I need to remember to read this when I'm retired and have months to kill.
31 March 2010
There are detailed biographies, and there are detailed biographies, and then there is Jenny Uglow's biography Elizabeth Gaskell: A Habit of Stories.
I really love Elizabeth Gaskell. (And reading her books too--not just watching the BBC versions of North and South and Cranford, although that's how my interest was piqued.) And a friend of mine is a very big fan of Jenny Uglow's writing. So I thought this would be a very happy marriage of interesting subject and recommended writer.
But I just can't do it. I made it all the way to page 27, and I have to admit that I am not going to get any further (for now) and take it back to the library. In all fairness, twenty-seven pages of this biography are equal to at least fifty pages in a less strenuously researched one. Consider:
"The whole 'Holland clan,' as their friends called them, played a part in Elizabeth's early years. Her uncle Peter Holland, an irascible, humorous man, who limped from a leg injured in a fall from a gig, was the local doctor. He lived in Church House at the other end of town and when Elizabeth was small, she travelled in his dog-cart on his rounds in the country practice--much as George Eliot, nine years younger, was to travel with her land-agent father. His practice flourished, and his apprentices (like those of Mr. Gibson in Wives and Daughters) lodged in Church House with his large family. His first wife, Mary Willetts, who died in 1803, was a niece of Josiah Wedgwood, and Peter, linked to the wider Unitarian network, was an influential figure, more involved with political and mercantile life than the term 'local doctor' implies." (p. 16.)

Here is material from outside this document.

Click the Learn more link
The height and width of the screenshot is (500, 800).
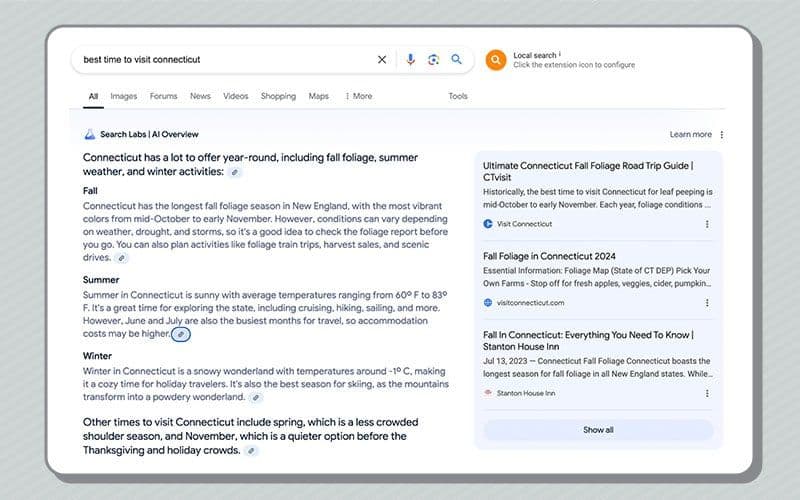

There is a lot going on in that paragraph. I can find no faults with Uglow's research or writing--both are very skillfully done--but I simply do not have the time right now to finish a biography in which every page is that dense, and there are more than 600 said pages. So, like I said: someday, when I am retired, and have the weeks and months to give this book that it deserves, I'll be back for it.